The improvisation is not the part of the model that is problematic. Not many people would deny that each person is called to live out their life as a follower of Christ in a dynamic way that is different from others. The exciting and scary part of life is evaluating the way God is gifting and guiding us to fulfill the great commission. However, as Wright cautions in the book we need to make sure we don’t turn “something” else into the authority. In this approach we need to make sure that we don’t make the “real” authority our ability to improvise and end up writing our own version of the story instead taking part in God’s story. We also can’t be so focused on the openness of the story that we lose sight of the principles that we are called to live by in scripture and forget that with this freedom to improvise comes responsibility.
There will always be debate and varying views on what an author meant by a particular passage, what language and cultural factors are involved, and how a passage should be applied today. This model does not solve that problem. It just adds to the debate, how a passage fits into the storyline. That is not a bad thing, but we should not assume that this model will allow there to be unity in how passages are interpreted. Wright seems to know this. He asks lots of questions throughout this book, an important one (found on page 81) reminds us that we will always be contending with the problem of whose view of what the original author meant will count?
An aside on Act 1 and 2
Wright posted excerpts from the essay, which preceded the book, on the BioLogos site. BioLogos is a group that promotes theistic evolution. There are a variety of views within theistic evolution regarding creation, Adam/Eve, and what the fall was, but most see Genesis 1-3 as a non-historical story.
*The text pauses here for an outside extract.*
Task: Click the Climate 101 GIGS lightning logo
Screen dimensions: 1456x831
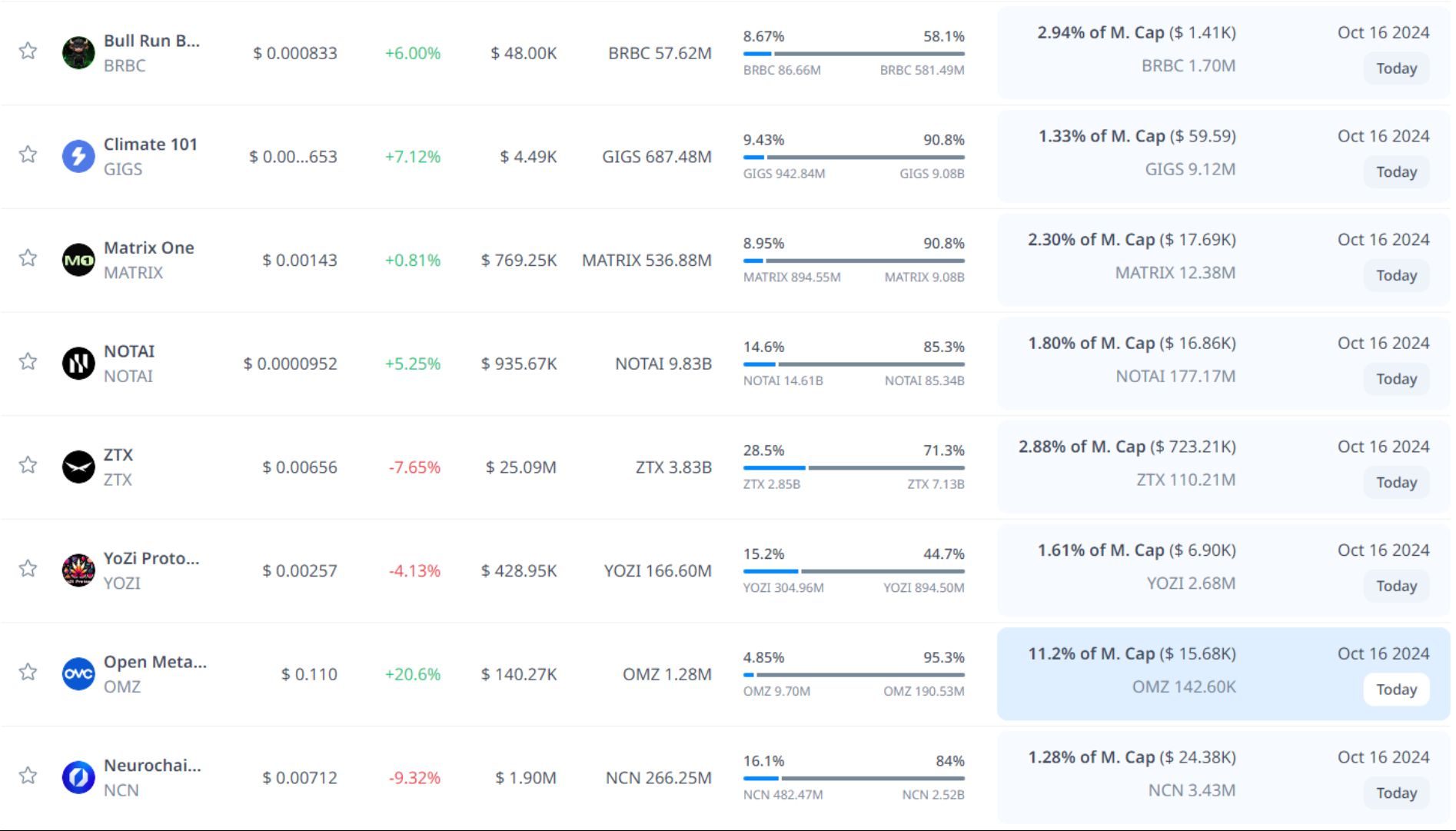Action: point(78,157)
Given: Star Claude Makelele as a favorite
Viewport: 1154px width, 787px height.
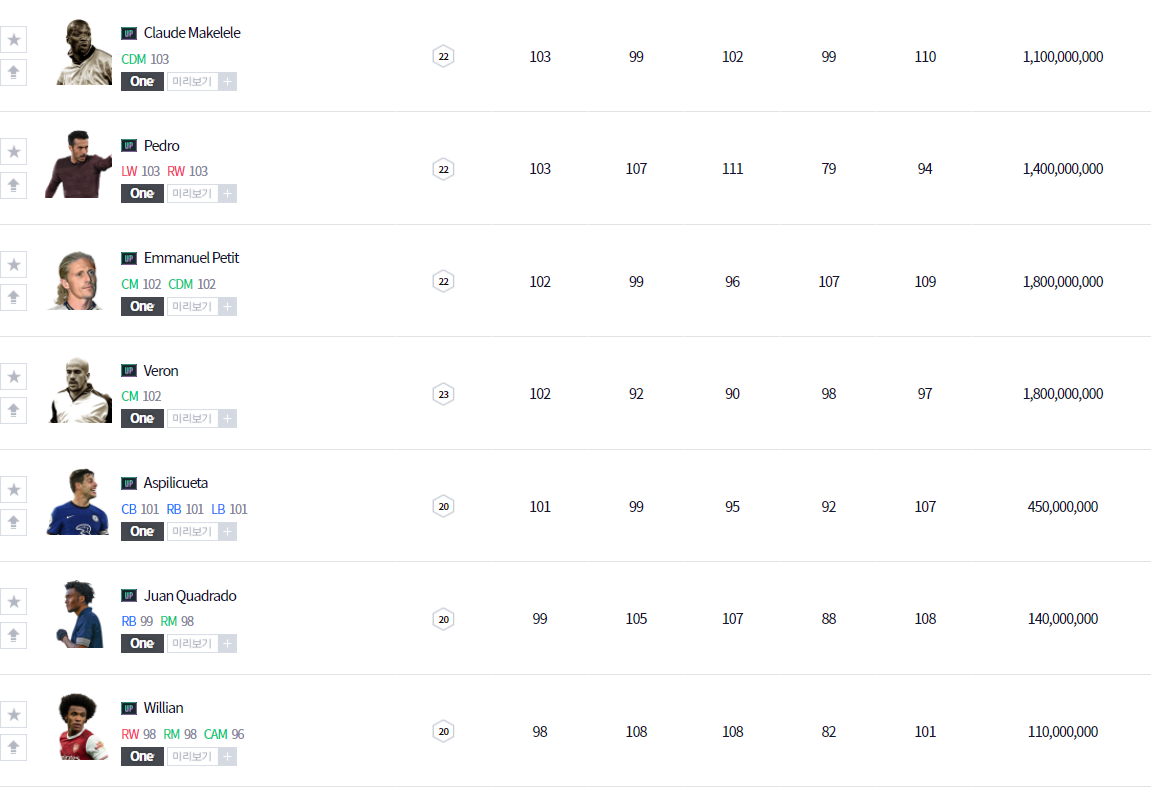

The denial is not that God created the heavens and earth, but that the “details” in these chapters are not historically accurate. The story and intended meaning of Genesis 1-3 is not to tell us “the how” of creation (or the fall) but to convey the truth that God is the good Creator and man is his creation.
Wright adopts this view, yet in his model he proposes the first two acts as a creation and fall. And the whole meta-story and his view of authority rests on the idea of a Kingdom that will come and will result in restoring a creation in need of redemption. He also roots his argument (chapter 9) that the Sabbath rest was a sign that God will redeem creation on God’s 7th day of rest in Genesis. How does one, particularly Wright, reconcile the issues raised in the story with a theistic evolutionary model? At what point did God rest and enjoy His creation in the theistic evolution view if there is no day 7? If creation was created good, but now is “cursed” and in need of restoration then how and when did the “curse” happen? How all this works out in Wright’s model is another suitcase that he left packed tight. Yet it seems critical to the story and the 5 act model.